In the lines from the one with "Viewport: 1568px width, 706px height." through the last line, swap "pouch" for "bag" and reproduce those lines with nothing else changed. Leave the pictures out of your answer.

------------------------------------------------------------

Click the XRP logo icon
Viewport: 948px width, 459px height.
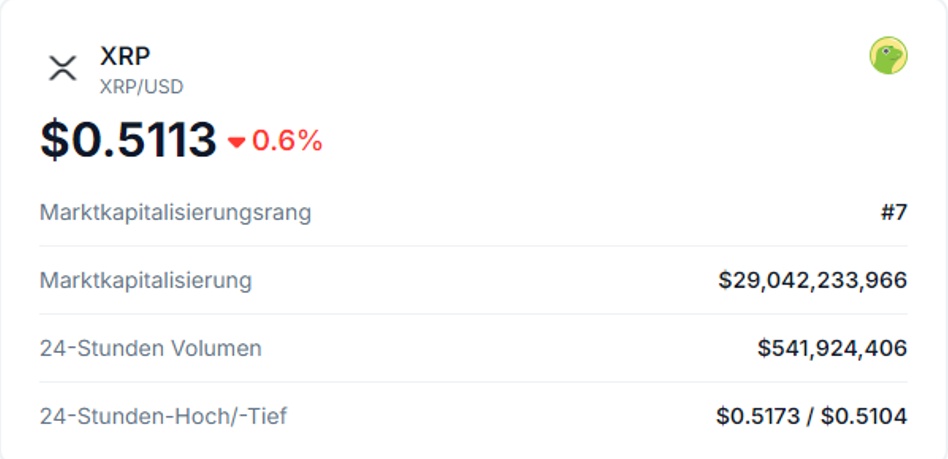62,69
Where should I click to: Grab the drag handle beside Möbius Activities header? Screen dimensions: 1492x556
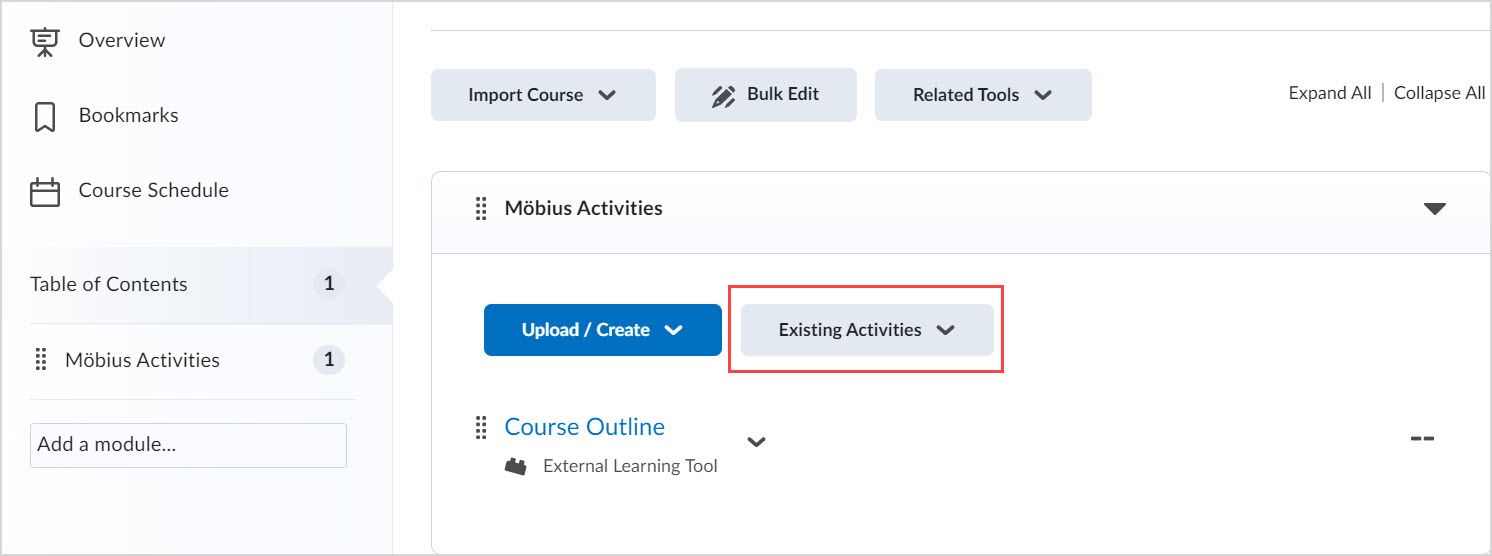[481, 208]

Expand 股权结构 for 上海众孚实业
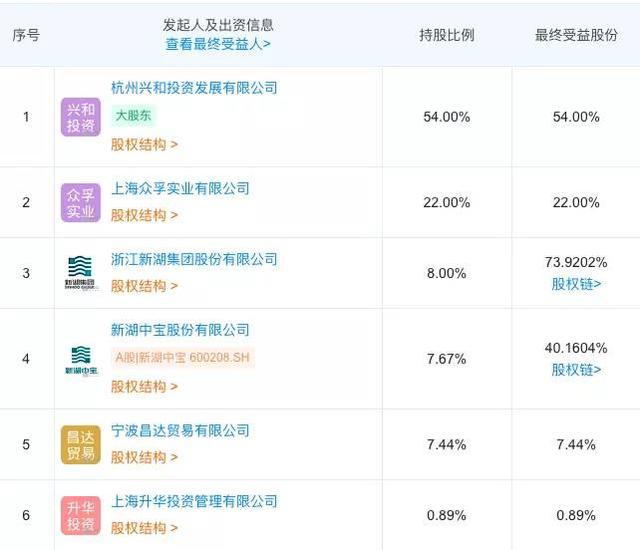point(144,216)
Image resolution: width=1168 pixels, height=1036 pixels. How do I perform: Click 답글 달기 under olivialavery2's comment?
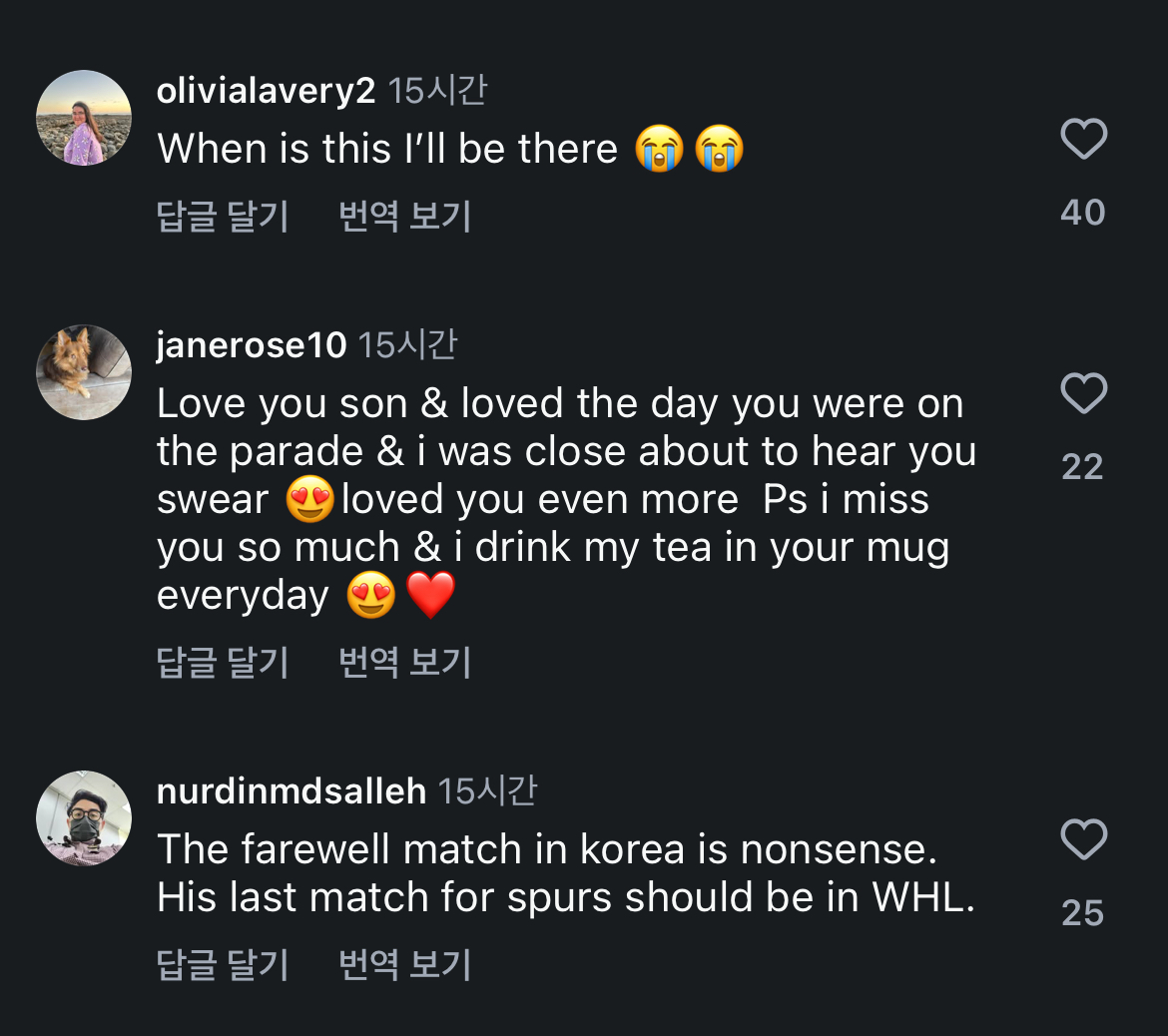(223, 216)
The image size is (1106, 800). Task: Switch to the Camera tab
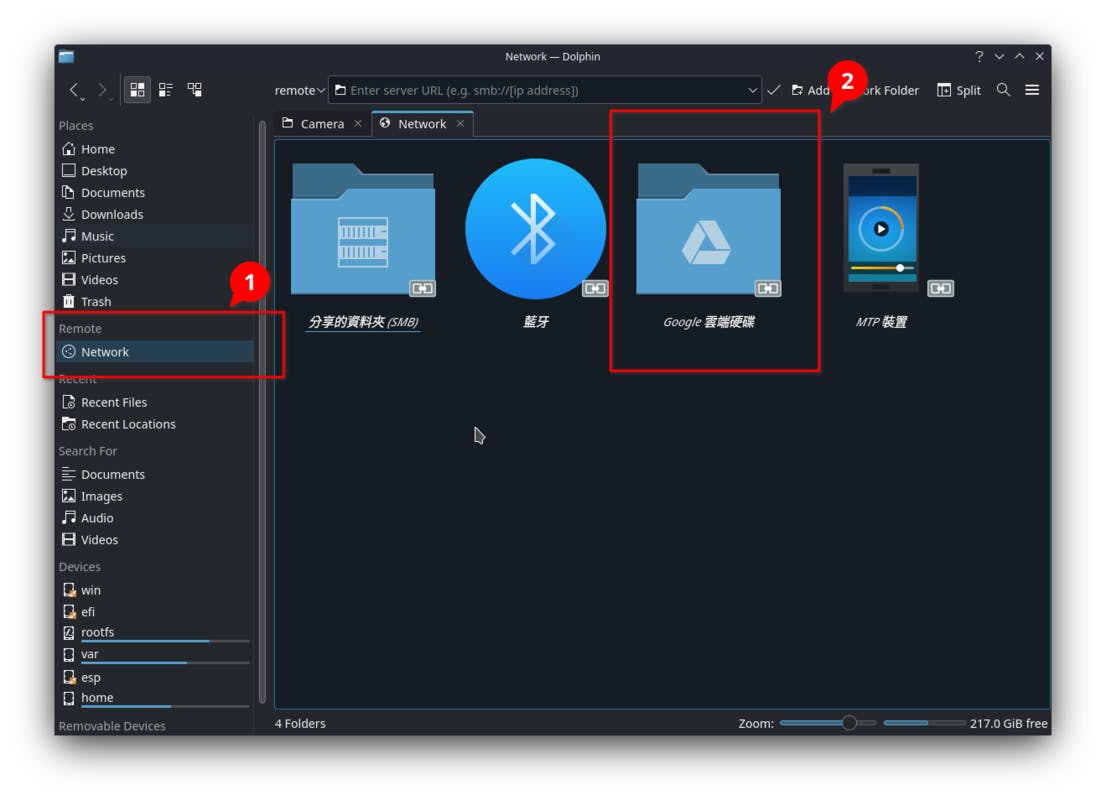321,124
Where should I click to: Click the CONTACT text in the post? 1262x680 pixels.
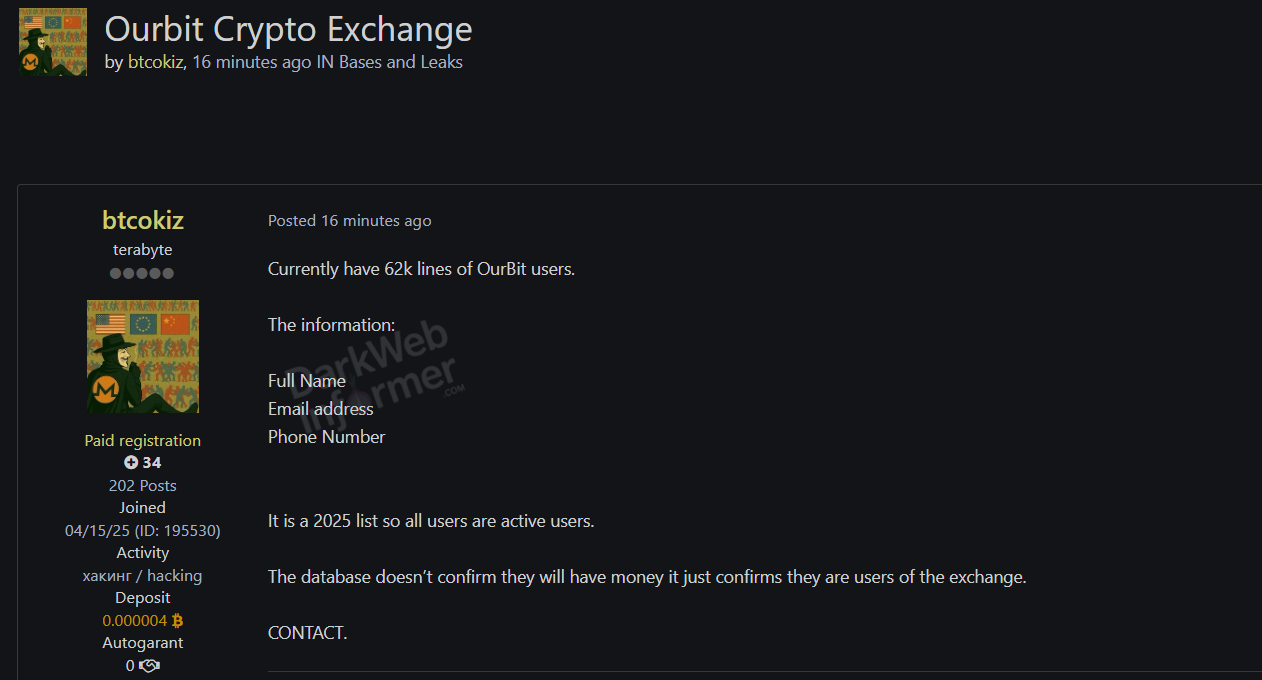coord(307,633)
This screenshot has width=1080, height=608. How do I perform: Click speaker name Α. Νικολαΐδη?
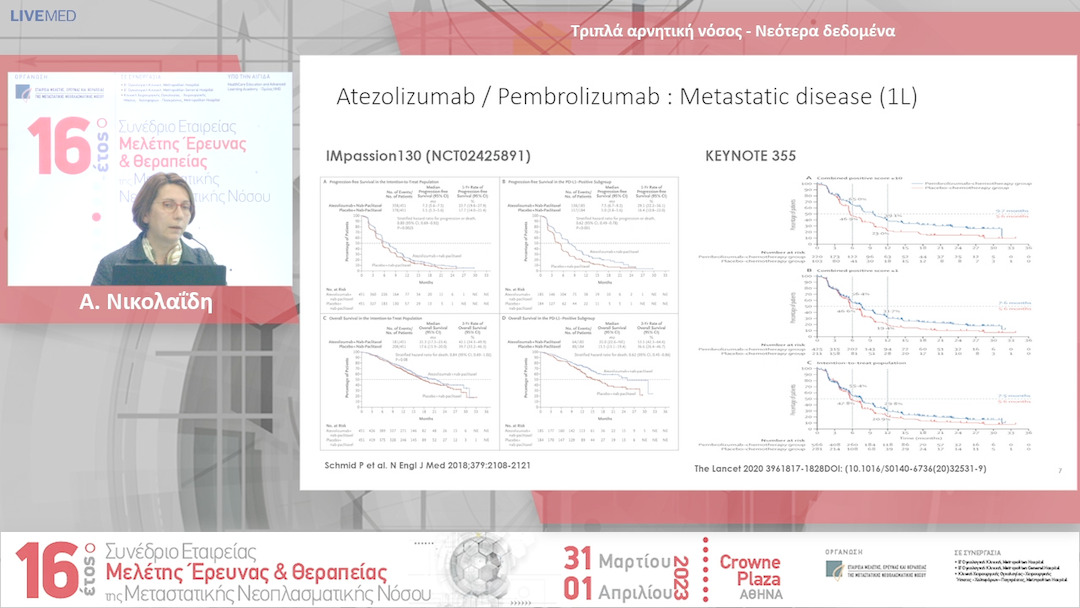coord(152,302)
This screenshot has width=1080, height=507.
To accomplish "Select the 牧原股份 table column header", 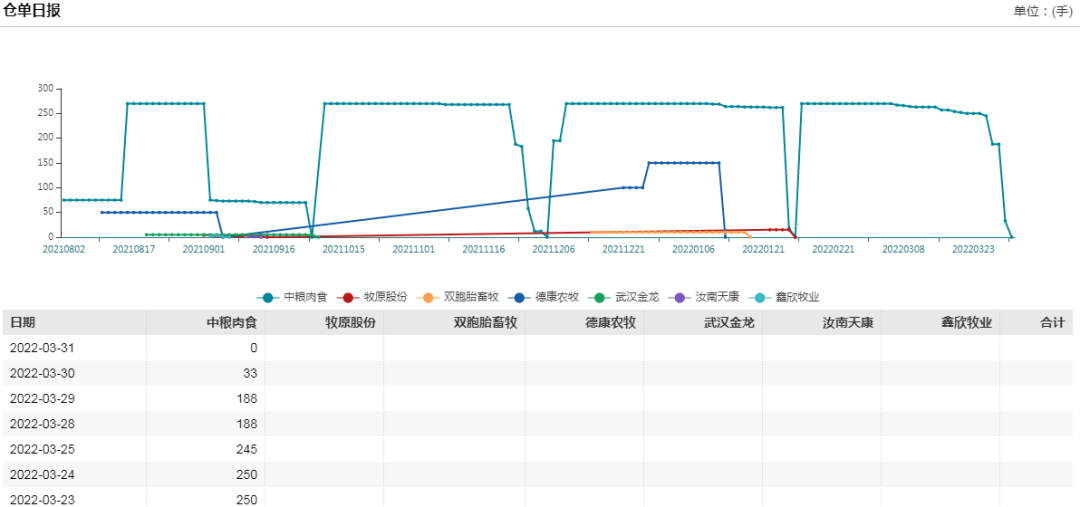I will [x=350, y=323].
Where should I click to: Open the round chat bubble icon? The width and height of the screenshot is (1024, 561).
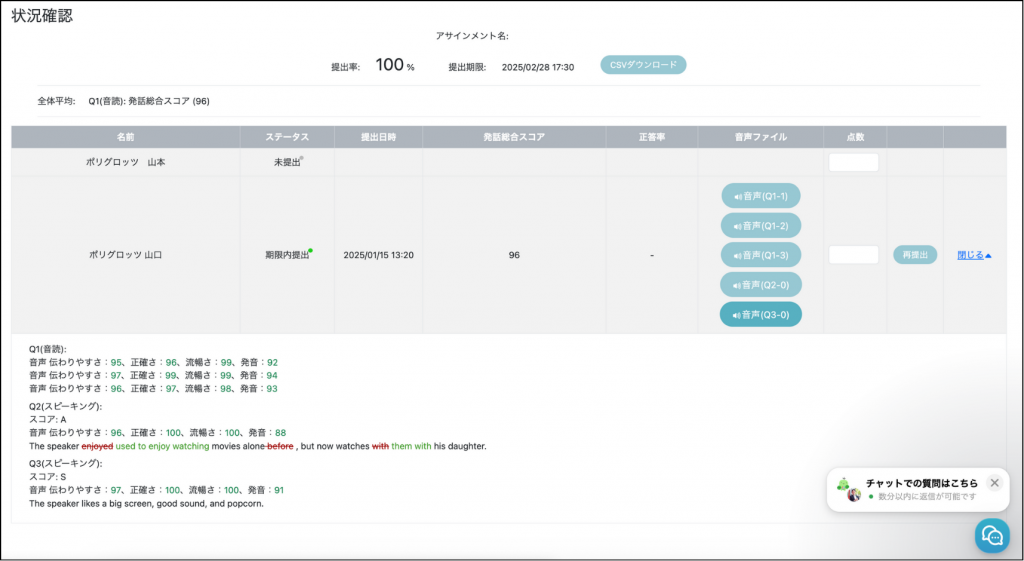992,535
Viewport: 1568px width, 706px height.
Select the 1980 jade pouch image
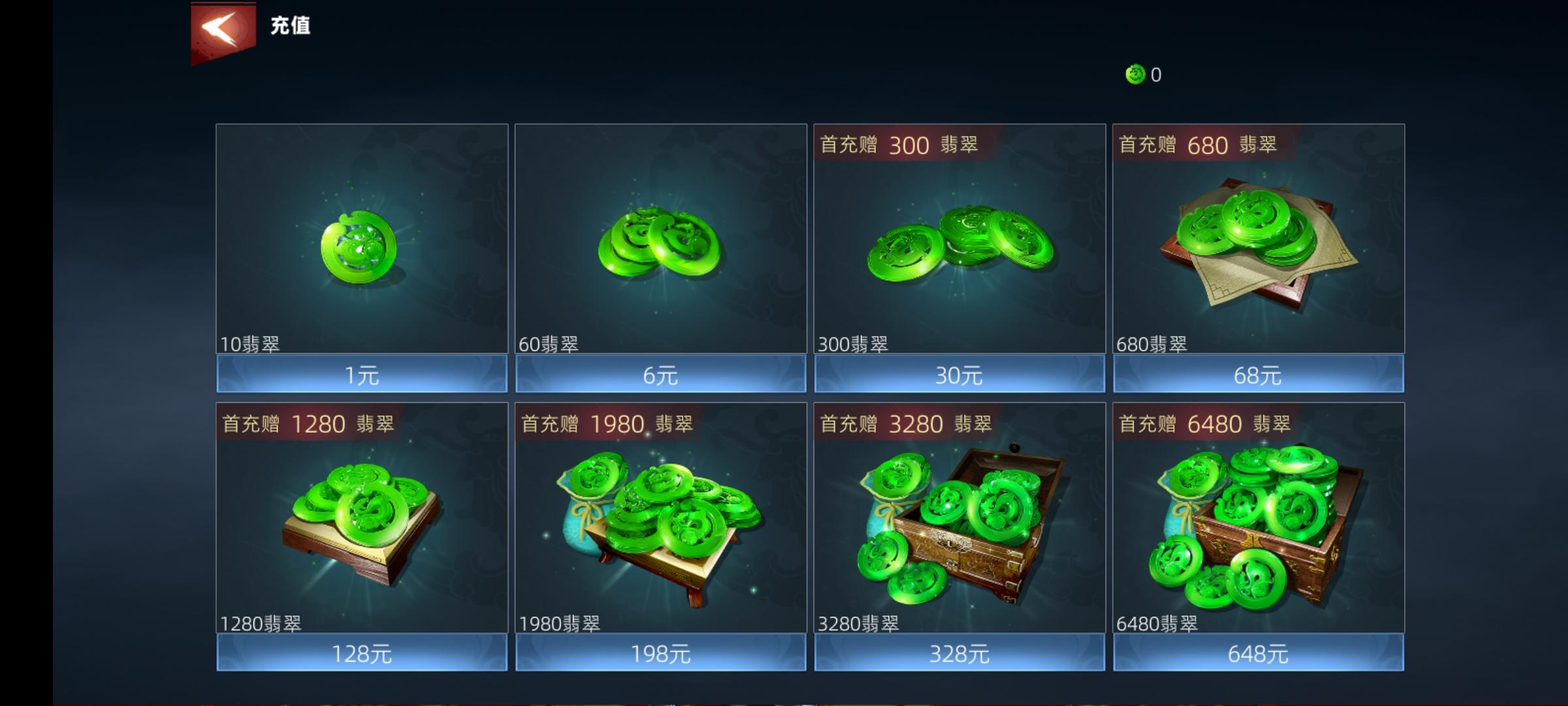[x=659, y=527]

------------------------------------------------------------

(EXERCISE OUTPUT)
Viewport: 1568px width, 706px height.
Select the 1980 jade bag image
[x=659, y=527]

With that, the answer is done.